La vida sedentaria eleva el riesgo de tumores vinculados a la inflamación y deteriora el sistema inmune.
En cambio, el ejercicio regular disminuye la posibilidad de desarrollar cáncer y contribuye a rejuvenecer las defensas, según un nuevo estudio científico. Fue publicado en la revista Cell Reports Medicine.
Defensas desgastadas, mayor exposición

La investigación destaca que, con el paso del tiempo y la falta de movimiento, el sistema inmune sufre inmunosenescencia, es decir, la pérdida progresiva de eficacia de las células de defensa.
El estudio, liderado por Yi Jin, Zhiyu Yang y Zishuai Li con colegas de la Segunda Universidad Militar Médica de Shanghai, el Laboratorio Clave de Defensa Biológica y la Universidad de Jinan, en China.
Esta inmunosenescencia facilita la inflamación crónica y la aparición de cáncer porque las células viejas se vuelven menos eficientes para repeler amenazas.
Los científicos se plantearon si el entrenamiento físico cotidiano podía frenar la inmunosenescencia y reducir la inflamación. También se preguntaron si la actividad física diaria podía convertirse en una barrera ante ciertas enfermedades oncológicas.
Los científicos analizaron el círculo que conecta la inflamación sostenida con el deterioro de las defensas. Partieron de la hipótesis de que romper esa cadena a través del movimiento diario aleja el riesgo tumoral.
Más movimiento, menos cáncer

Los investigadores estudiaron el papel de linfocitos T y NK (en inglés se conocen como “natural killer”), que son células centrales para reconocer y destruir peligros, incluidas células dañinas.
Una de las metas consistió en comprobar si solo el ejercicio cotidiano logra revitalizar la inmunidad y limitar la aparición de tumores de origen inflamatorio.
El equipo analizó bases de datos poblacionales de Reino Unido y Estados Unidos, junto a experimentos controlados en ratones y hámsteres. Examinaron sangre, órganos inmunológicos y rutinas aeróbicas.

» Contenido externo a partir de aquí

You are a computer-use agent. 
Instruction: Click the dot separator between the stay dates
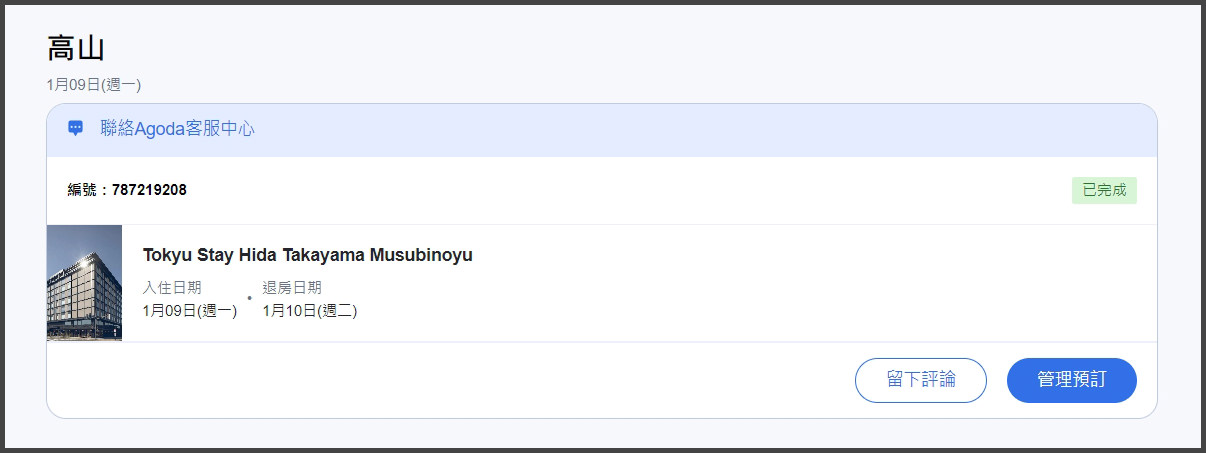tap(249, 299)
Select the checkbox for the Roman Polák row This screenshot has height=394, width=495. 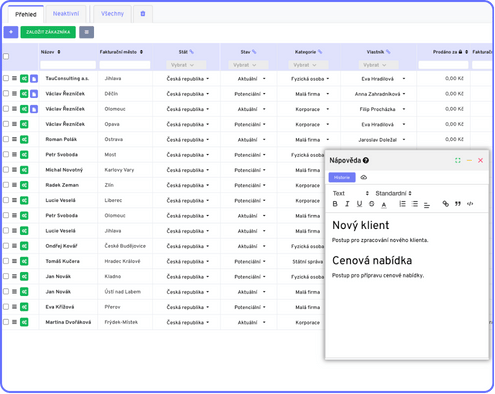6,139
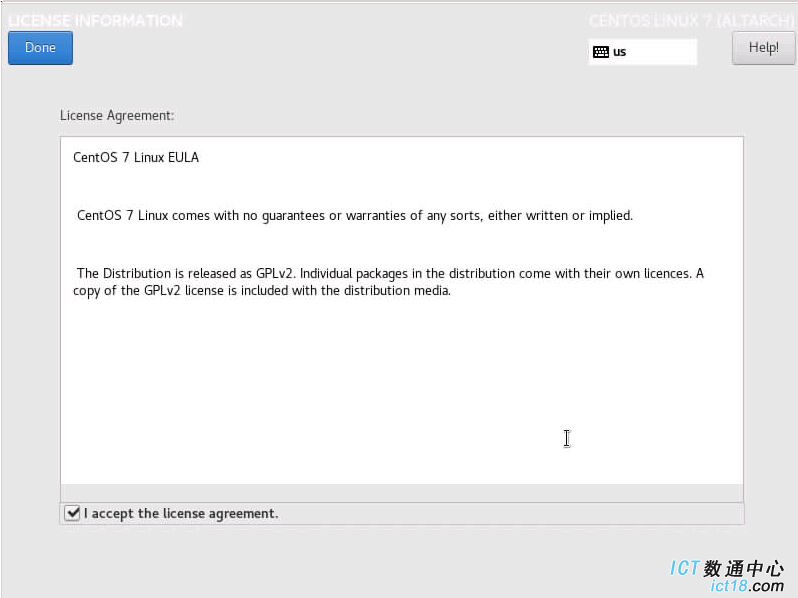The image size is (798, 598).
Task: Click empty space right of 'us' indicator
Action: click(x=662, y=52)
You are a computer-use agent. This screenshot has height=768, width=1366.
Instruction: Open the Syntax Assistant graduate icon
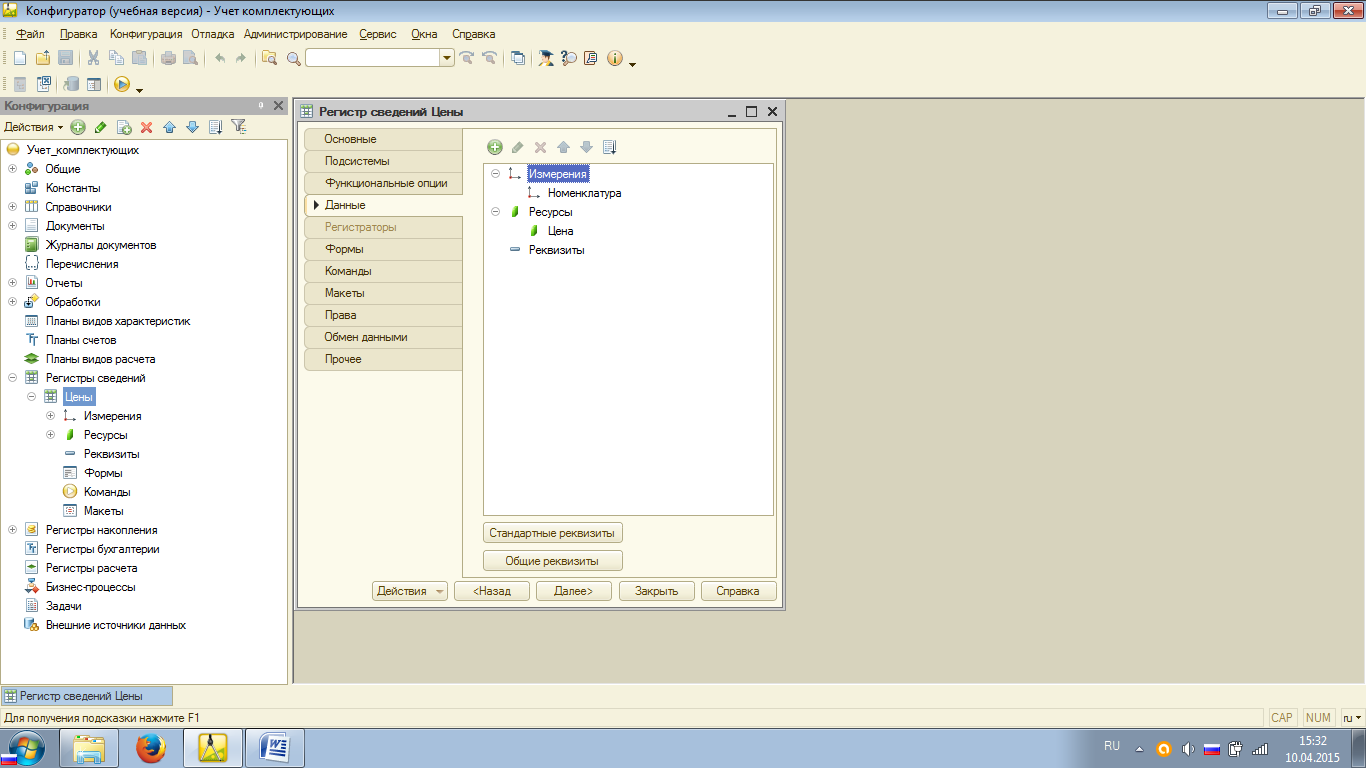545,58
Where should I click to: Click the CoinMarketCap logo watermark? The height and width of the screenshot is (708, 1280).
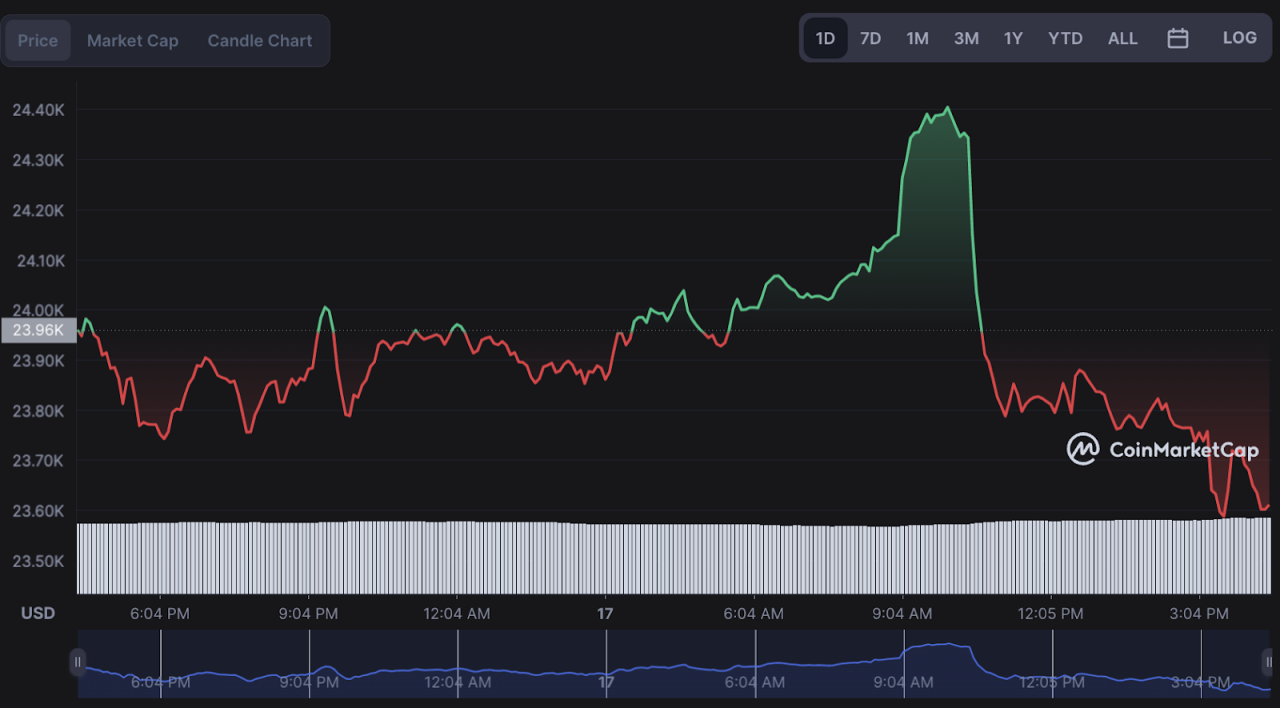[1162, 450]
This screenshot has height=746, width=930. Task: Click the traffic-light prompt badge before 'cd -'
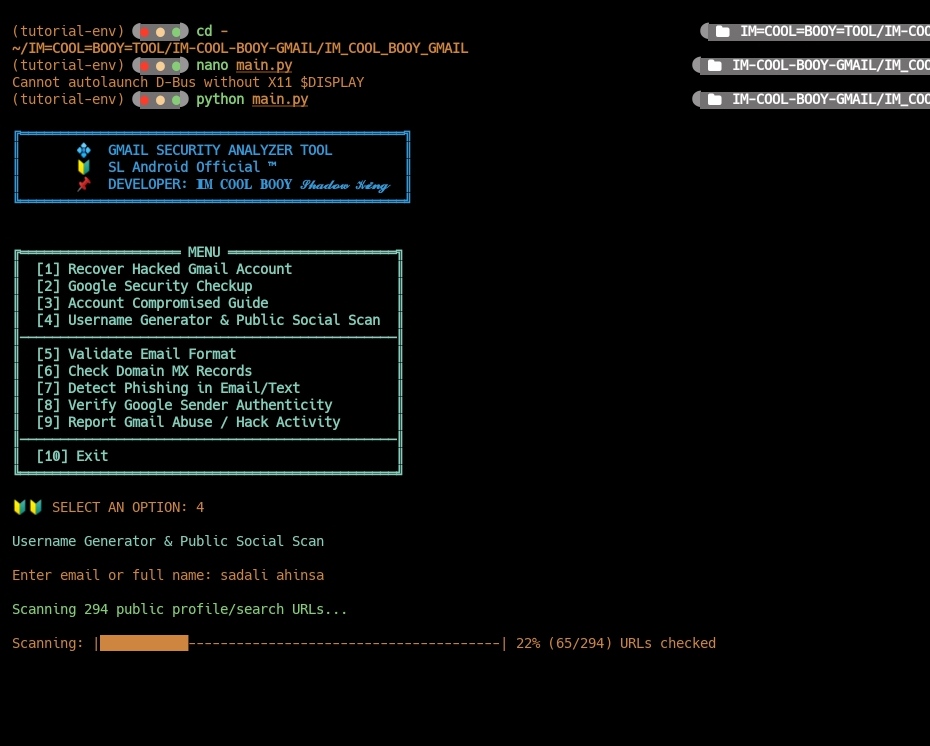click(160, 31)
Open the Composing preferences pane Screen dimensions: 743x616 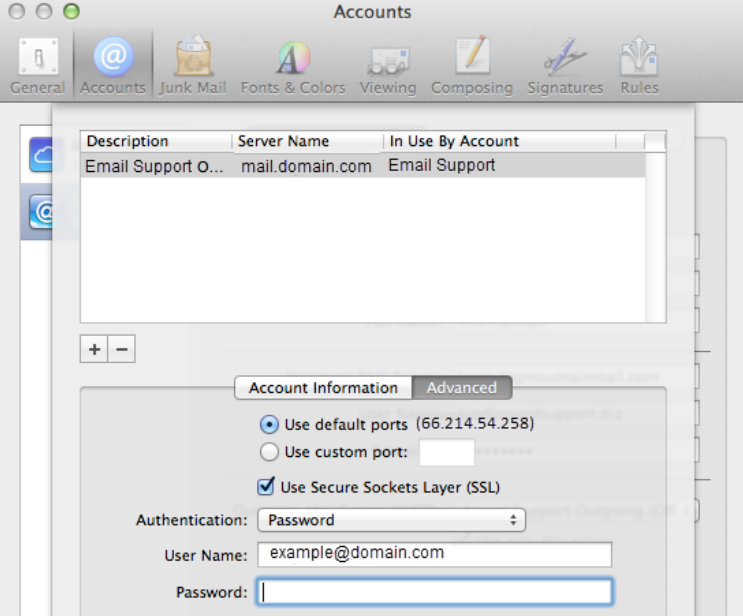point(471,65)
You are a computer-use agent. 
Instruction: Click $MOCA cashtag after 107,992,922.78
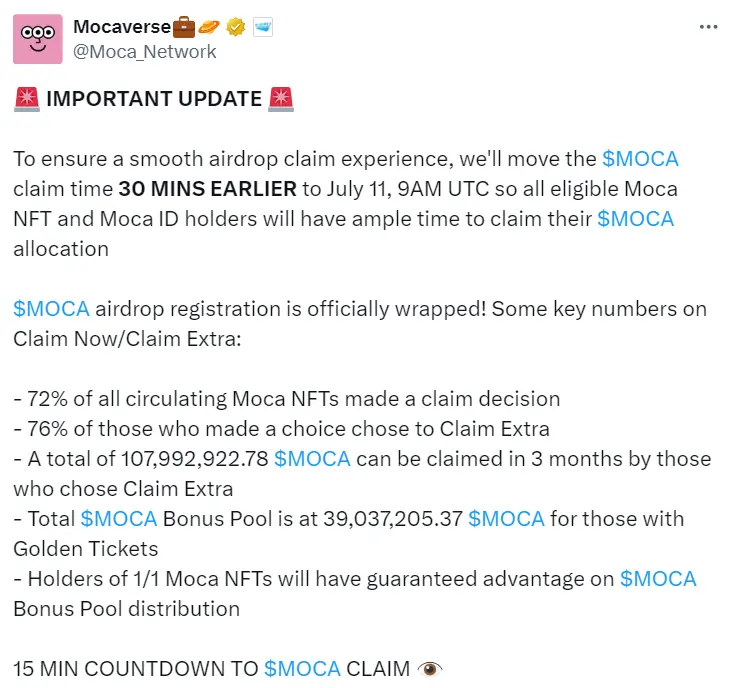(312, 458)
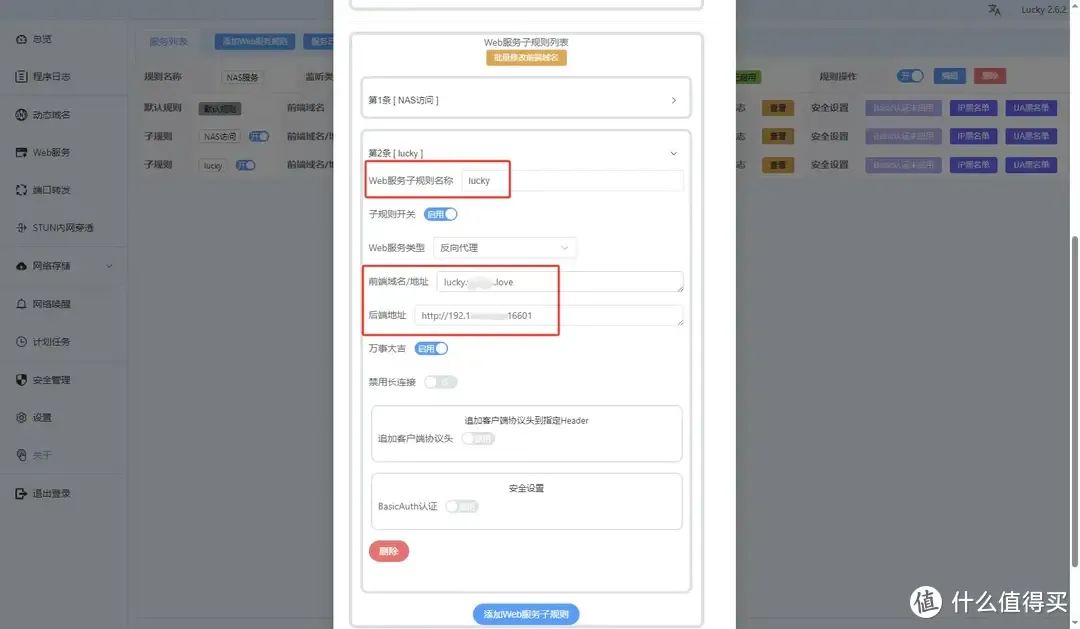Image resolution: width=1080 pixels, height=629 pixels.
Task: Click the language translation icon at top right
Action: pyautogui.click(x=994, y=9)
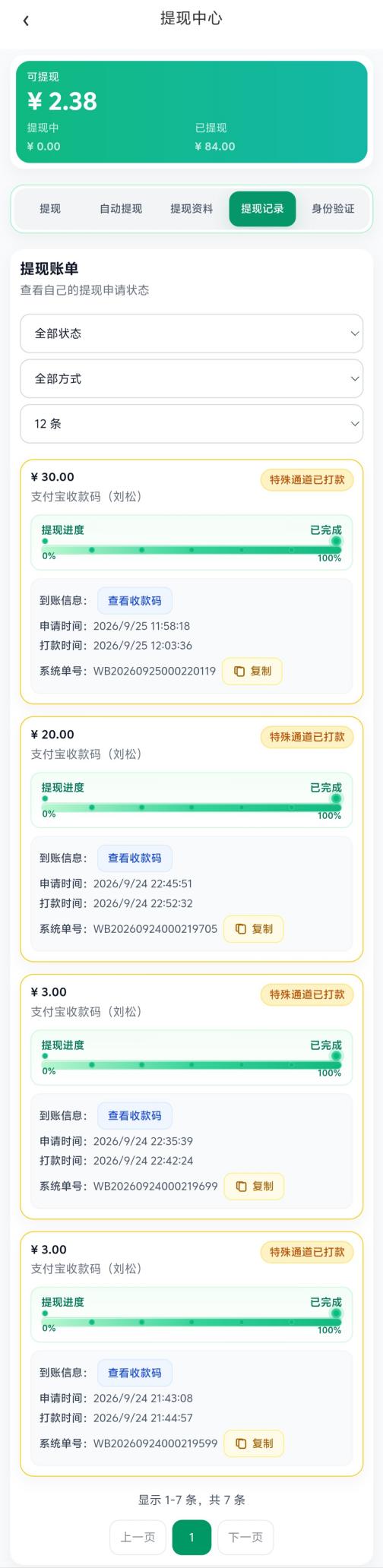This screenshot has height=1568, width=383.
Task: Open the 全部方式 method dropdown
Action: click(x=192, y=378)
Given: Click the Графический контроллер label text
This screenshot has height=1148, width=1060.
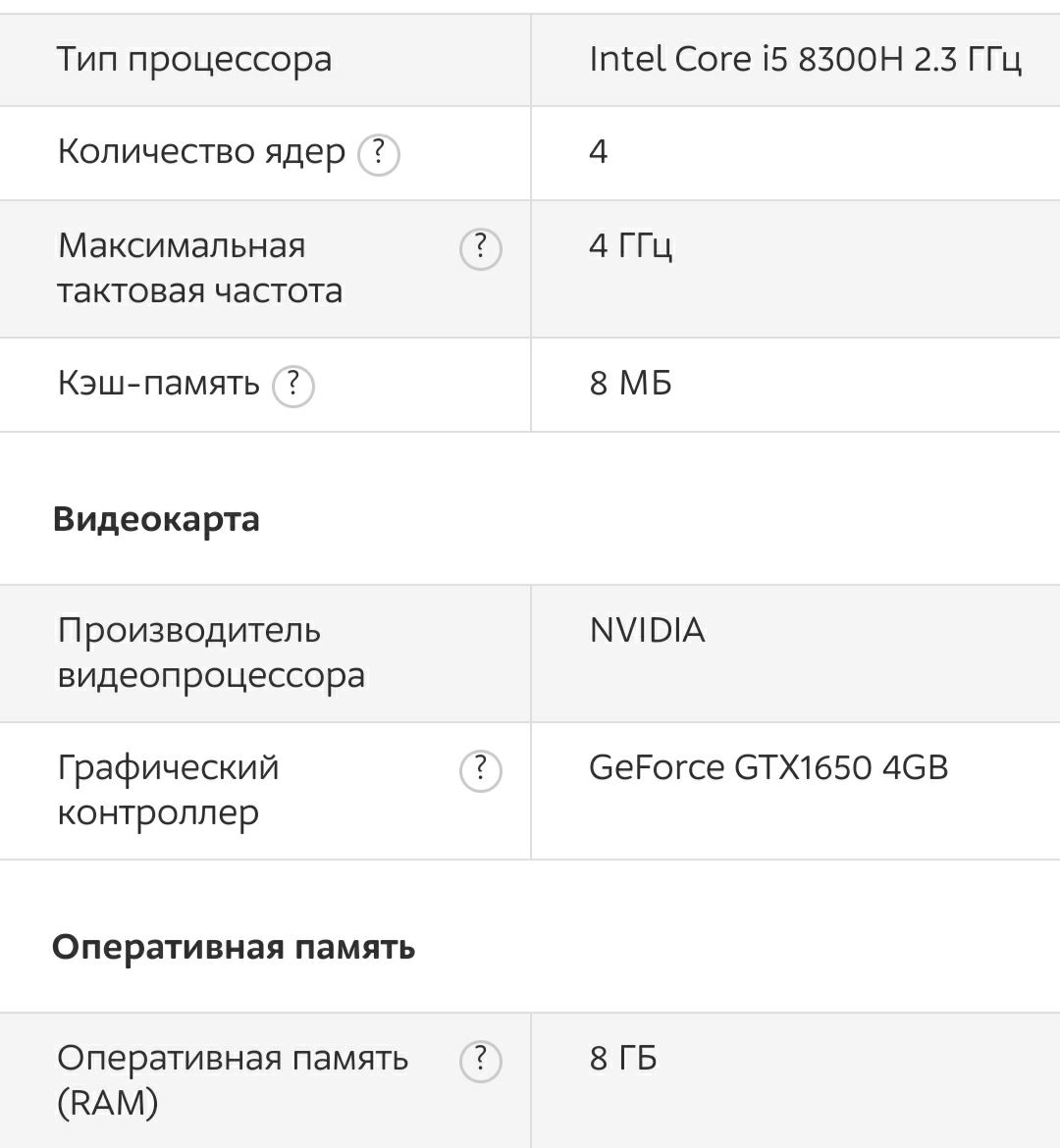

Los resultados indican que las personas activas poseen tasas más bajas de cáncer asociado a inflamación y menor mortalidad.
“El ejercicio disminuye los riesgos de los tipos de cáncer relacionados con la inflamación y la mortalidad por tumores”, escribieron los investigadores.
En ratones y hámsteres, los entrenamientos físicos elevaron los niveles de linfocitos B, T y células NK en médula ósea y órganos linfáticos. Reforzó así la respuesta del sistema inmune.
El estudio precisó: “El entrenamiento físico disminuye la expresión de genes relacionados con la inmunosenescencia, células inmunes Mki67+, y moléculas proinflamatorias, y aumenta los factores antiinflamatorios, células inmunes Flt3+, natural killer y linfocitos T en ratones y hámsteres, especialmente en animales de mayor edad”.
Los efectos beneficiosos del ejercicio se reflejan poco después de la sesión física, aunque se atenúan con el tiempo, tanto en animales como en humanos.

También los científicos señalaron que la proteína Mki67 parece ser un biomarcador relacionado con la senescencia en células inmunes. Podría ser útil en los laboratorios para medir el envejecimiento del sistema inmune.
El estudio demostró que, en humanos, la actividad física regular se asocia a una reducción clara en tumores relacionados con la inflamación y en la mortalidad por cáncer.
En cuanto a datos cuantitativos: “más del 20% de los cánceres relacionados con la inflamación y entre el 26% y el 34% de las muertes por cáncer pueden prevenirse con suficiente actividad física, lo que en general supera la efectividad de la terapia dirigida actual y la inmunoterapia, lo que sugiere que la actividad física resulta costo-efectiva para la prevención y el control del cáncer”, afirmaron.
Ejercicio diario, recomendaciones y límites

El equipo de científicos subrayó la importancia de incorporar ejercicio habitual en la rutina para reducir los tumores ligados a inflamación.
Admitieron limitaciones en su trabajo, como los análisis moleculares en grupos pequeños y el uso exclusivo de animales machos. También mencionaron que falta investigar qué ocurre donde el tumor ya está presente.
Pero resaltaron que los resultados del estudio “son sumamente importantes para reducir la carga del cáncer en la población en la era de la epidemia de comportamientos sedentarios”.
La evidencia indica que moverse cada día puede favorecer un sistema inmune más joven y eficiente, con potencial para prevenir muchos cánceres relacionados a inflamación y envejecimiento.